WORK ITEM — Each record below is to be copied exactly; the pictures are to be omitted.
::: RECORDS PROVIDED :::
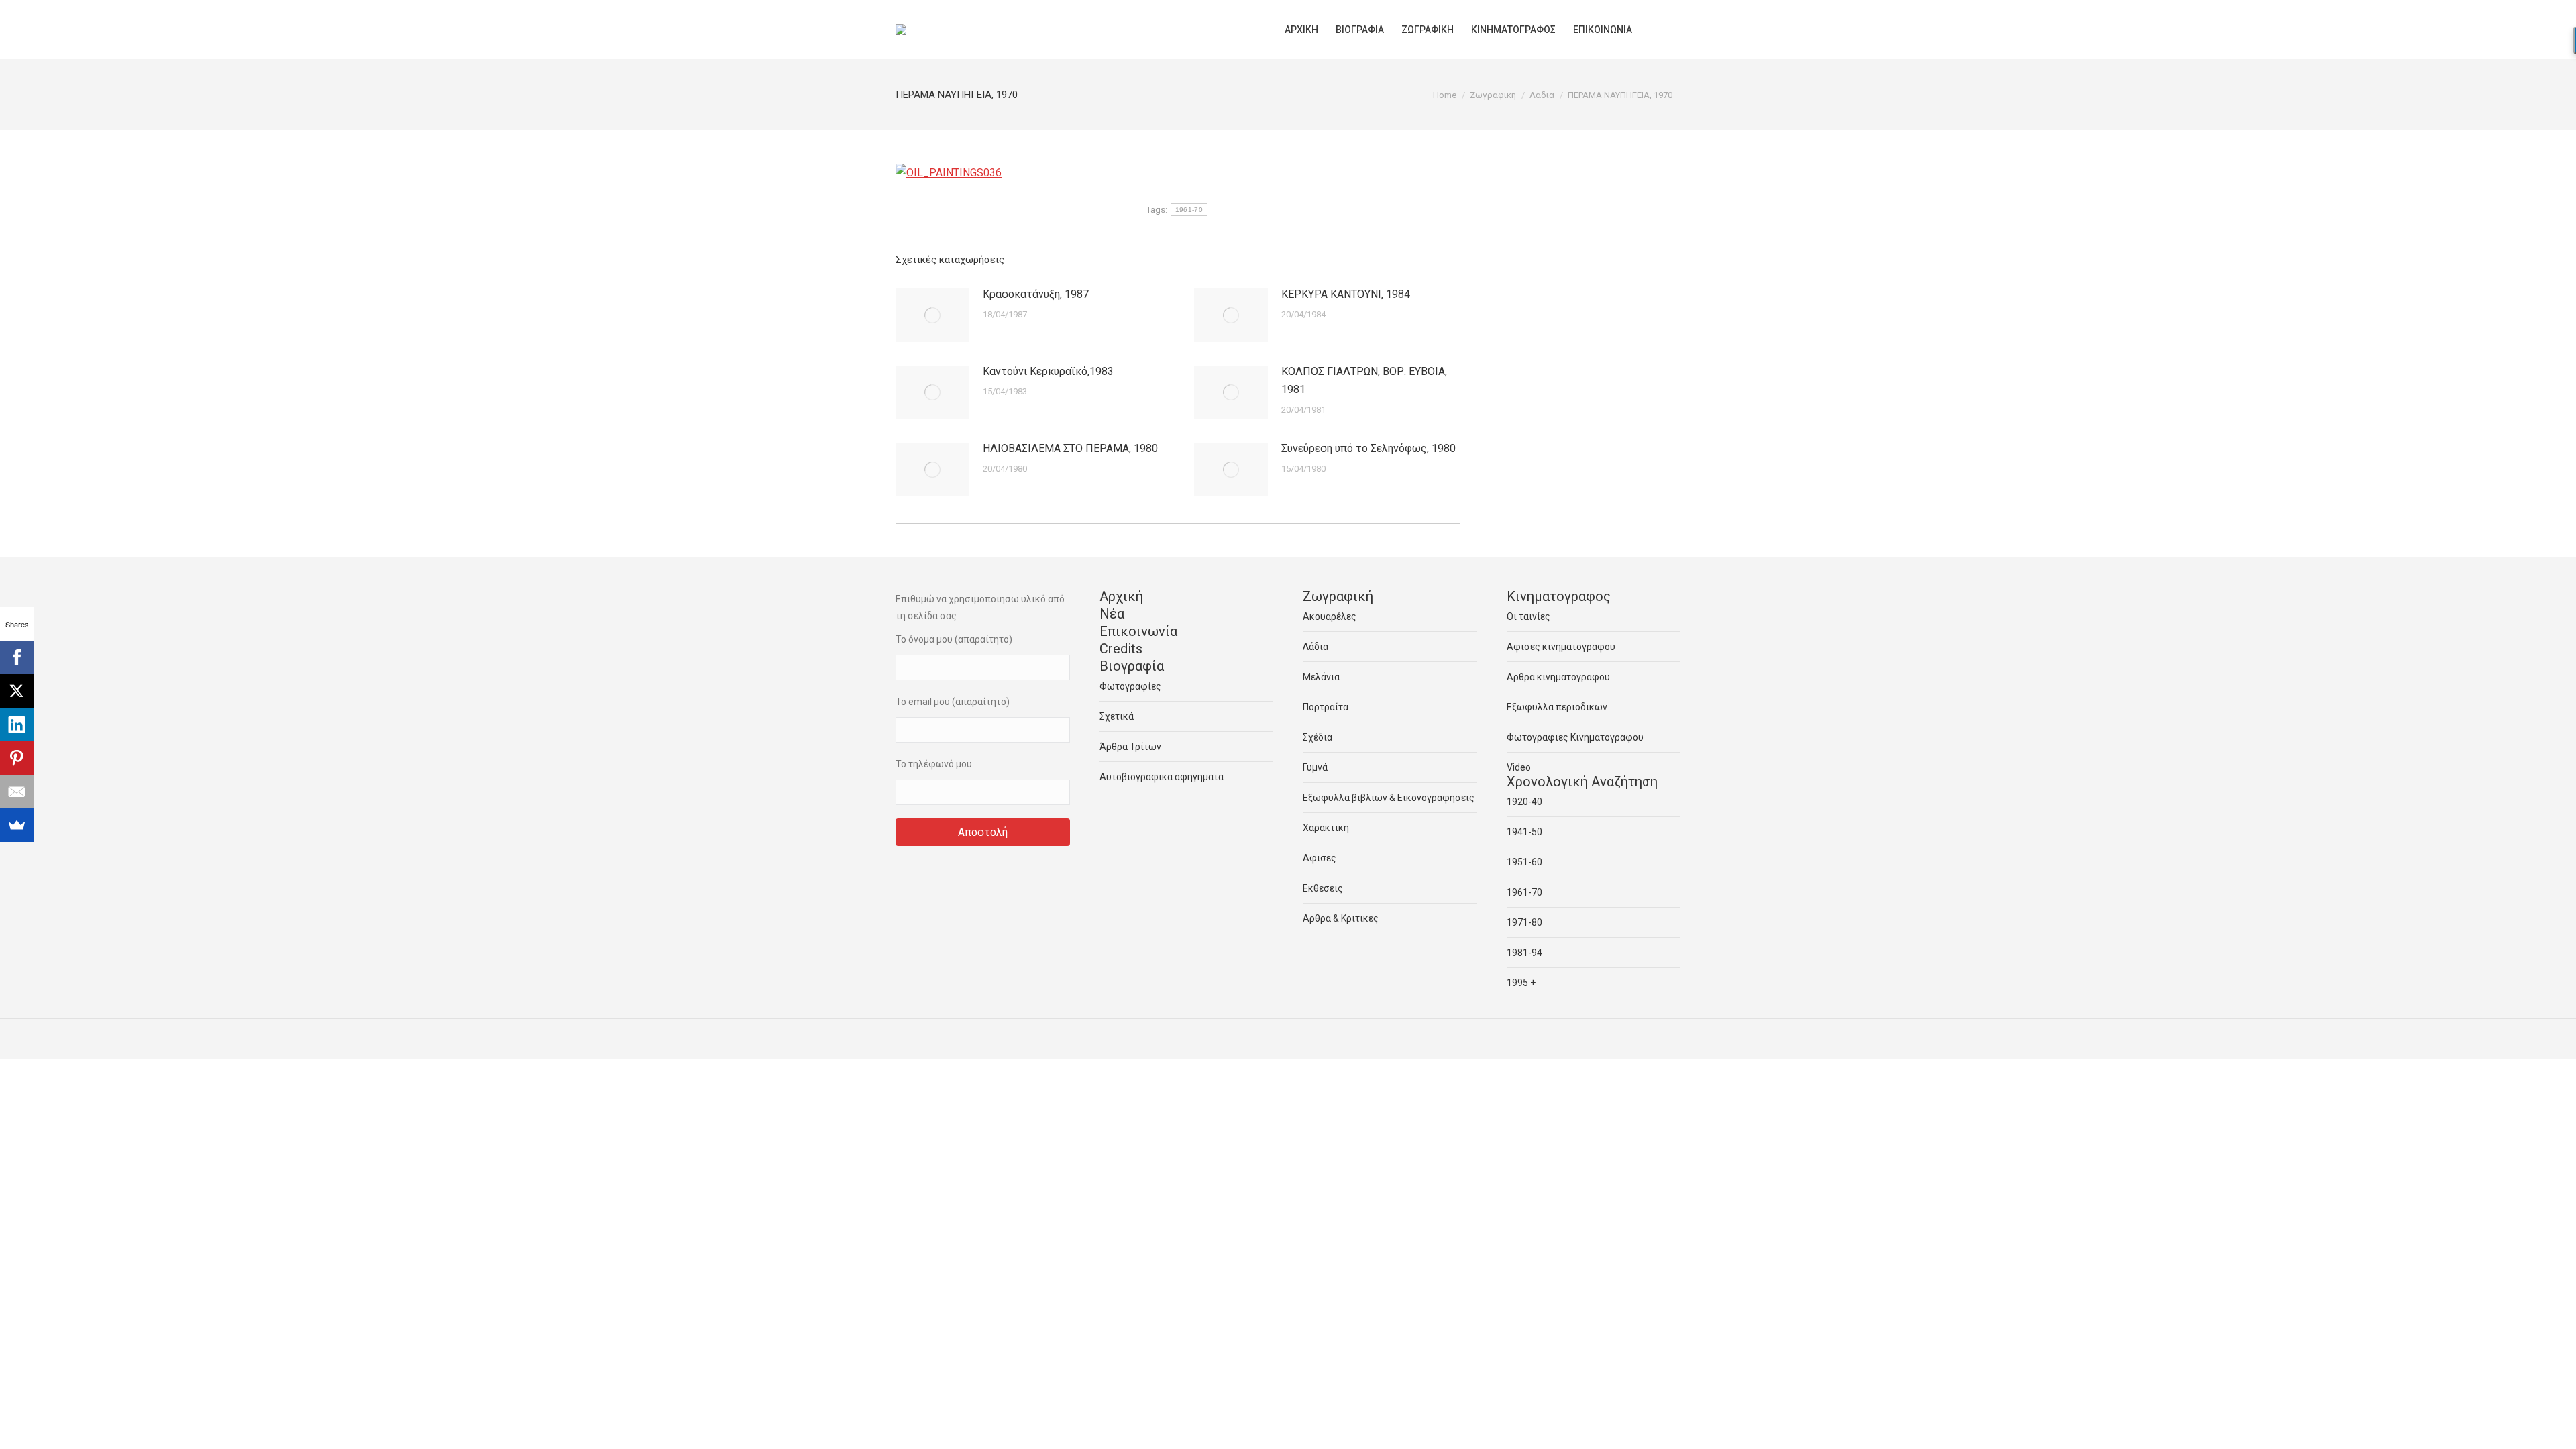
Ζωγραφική (1338, 596)
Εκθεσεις (1323, 888)
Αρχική (1121, 596)
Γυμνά (1315, 767)
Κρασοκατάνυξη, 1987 (1036, 294)
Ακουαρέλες (1329, 616)
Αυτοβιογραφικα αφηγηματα (1161, 776)
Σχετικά (1116, 716)
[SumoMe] (17, 825)
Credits (1120, 649)
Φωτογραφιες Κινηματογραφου (1575, 737)
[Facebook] (17, 657)
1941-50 (1524, 831)
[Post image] (932, 315)
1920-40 (1524, 801)
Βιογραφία (1131, 666)
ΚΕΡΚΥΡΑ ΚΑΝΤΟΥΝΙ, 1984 (1345, 294)
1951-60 (1524, 862)
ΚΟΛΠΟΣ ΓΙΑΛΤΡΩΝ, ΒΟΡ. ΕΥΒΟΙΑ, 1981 (1364, 380)
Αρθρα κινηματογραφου (1558, 677)
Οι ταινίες (1528, 616)
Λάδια (1315, 646)
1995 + (1521, 982)
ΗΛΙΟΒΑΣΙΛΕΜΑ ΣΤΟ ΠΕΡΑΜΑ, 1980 (1070, 448)
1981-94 (1524, 952)
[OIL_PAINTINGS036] (949, 172)
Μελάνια (1321, 677)
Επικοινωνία (1138, 631)
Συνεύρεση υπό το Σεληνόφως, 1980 (1368, 448)
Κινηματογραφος (1559, 596)
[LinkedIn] (17, 724)
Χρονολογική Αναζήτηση (1582, 781)
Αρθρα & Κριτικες (1341, 918)
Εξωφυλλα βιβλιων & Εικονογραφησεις (1388, 797)
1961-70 (1189, 209)
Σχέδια (1317, 737)
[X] (17, 691)
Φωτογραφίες (1130, 686)
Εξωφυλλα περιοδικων (1557, 707)
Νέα (1111, 614)
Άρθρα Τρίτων (1130, 746)
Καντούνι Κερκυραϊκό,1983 (1048, 371)
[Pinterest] (17, 758)
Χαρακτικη (1326, 827)
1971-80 (1524, 922)
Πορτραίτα (1325, 707)
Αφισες (1319, 858)
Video (1519, 767)
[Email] (17, 791)
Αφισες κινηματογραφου (1561, 646)
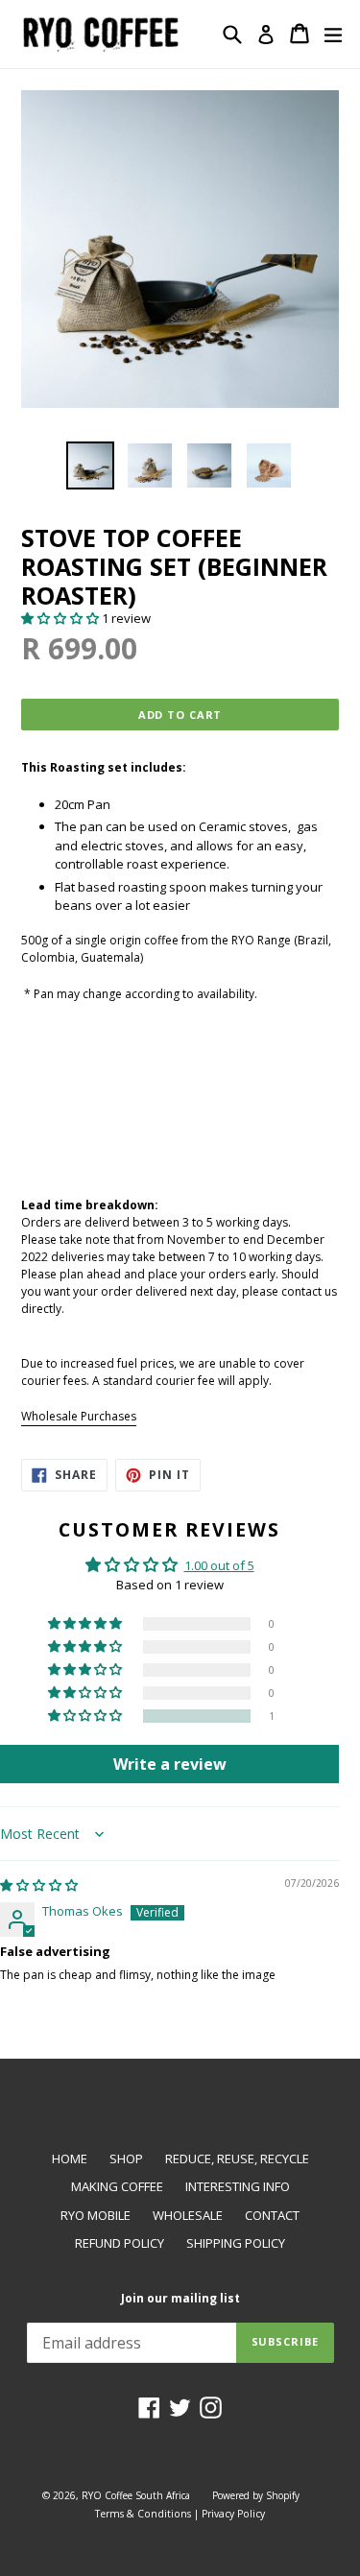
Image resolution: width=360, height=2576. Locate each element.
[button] (61, 618)
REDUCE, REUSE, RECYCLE (237, 2158)
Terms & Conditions (143, 2513)
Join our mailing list (180, 2298)
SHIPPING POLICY (235, 2243)
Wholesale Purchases (78, 1416)
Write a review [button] (170, 1764)
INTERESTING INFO (237, 2186)
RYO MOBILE (95, 2215)
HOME (69, 2158)
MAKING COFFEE (117, 2186)
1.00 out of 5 (219, 1565)
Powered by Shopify (256, 2495)
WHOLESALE (188, 2215)
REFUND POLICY (119, 2243)
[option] (90, 465)
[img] (39, 1885)
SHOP (126, 2158)
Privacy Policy (233, 2513)
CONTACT (272, 2215)
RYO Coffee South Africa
:::
TASK OUTPUT —
Ζωγραφική (1338, 596)
Εκθεσεις (1323, 888)
Αρχική (1121, 596)
Γυμνά (1315, 767)
Κρασοκατάνυξη, 1987 (1036, 294)
Ακουαρέλες (1329, 616)
Αυτοβιογραφικα αφηγηματα (1161, 776)
Σχετικά (1116, 716)
[SumoMe] (17, 825)
Credits (1120, 649)
Φωτογραφιες Κινηματογραφου (1575, 737)
[Facebook] (17, 657)
1941-50 (1524, 831)
[Post image] (932, 315)
1920-40 (1524, 801)
Βιογραφία (1131, 666)
ΚΕΡΚΥΡΑ ΚΑΝΤΟΥΝΙ, 1984 (1345, 294)
1951-60 (1524, 862)
ΚΟΛΠΟΣ ΓΙΑΛΤΡΩΝ, ΒΟΡ. ΕΥΒΟΙΑ, 1981 (1364, 380)
Αρθρα κινηματογραφου (1558, 677)
Οι ταινίες (1528, 616)
Λάδια (1315, 646)
1995 + (1521, 982)
ΗΛΙΟΒΑΣΙΛΕΜΑ ΣΤΟ ΠΕΡΑΜΑ, 1980 (1070, 448)
1981-94 (1524, 952)
[OIL_PAINTINGS036] (949, 172)
Μελάνια (1321, 677)
Επικοινωνία (1138, 631)
Συνεύρεση υπό το Σεληνόφως, 1980 (1368, 448)
Κινηματογραφος (1559, 596)
[LinkedIn] (17, 724)
Χρονολογική Αναζήτηση (1582, 781)
Αρθρα & Κριτικες (1341, 918)
Εξωφυλλα βιβλιων & Εικονογραφησεις (1388, 797)
1961-70 (1189, 209)
Σχέδια (1317, 737)
[X] (17, 691)
Φωτογραφίες (1130, 686)
Εξωφυλλα περιοδικων (1557, 707)
Νέα (1111, 614)
Άρθρα Τρίτων (1130, 746)
Καντούνι Κερκυραϊκό,1983 (1048, 371)
[Pinterest] (17, 758)
Χαρακτικη (1326, 827)
1971-80 (1524, 922)
Πορτραίτα (1325, 707)
Αφισες (1319, 858)
Video (1519, 767)
[Email] (17, 791)
Αφισες κινηματογραφου (1561, 646)
Image resolution: width=360, height=2576. Locate each element.
[button] (61, 618)
REDUCE, REUSE, RECYCLE (237, 2158)
Terms & Conditions (143, 2513)
Join our mailing list (180, 2298)
SHIPPING POLICY (235, 2243)
Wholesale Purchases (78, 1416)
Write a review [button] (170, 1764)
INTERESTING INFO (237, 2186)
RYO MOBILE (95, 2215)
HOME (69, 2158)
MAKING COFFEE (117, 2186)
1.00 out of 5 (219, 1565)
Powered by Shopify (256, 2495)
WHOLESALE (188, 2215)
REFUND POLICY (119, 2243)
[option] (90, 465)
[img] (39, 1885)
SHOP (126, 2158)
Privacy Policy (233, 2513)
CONTACT (272, 2215)
RYO Coffee South Africa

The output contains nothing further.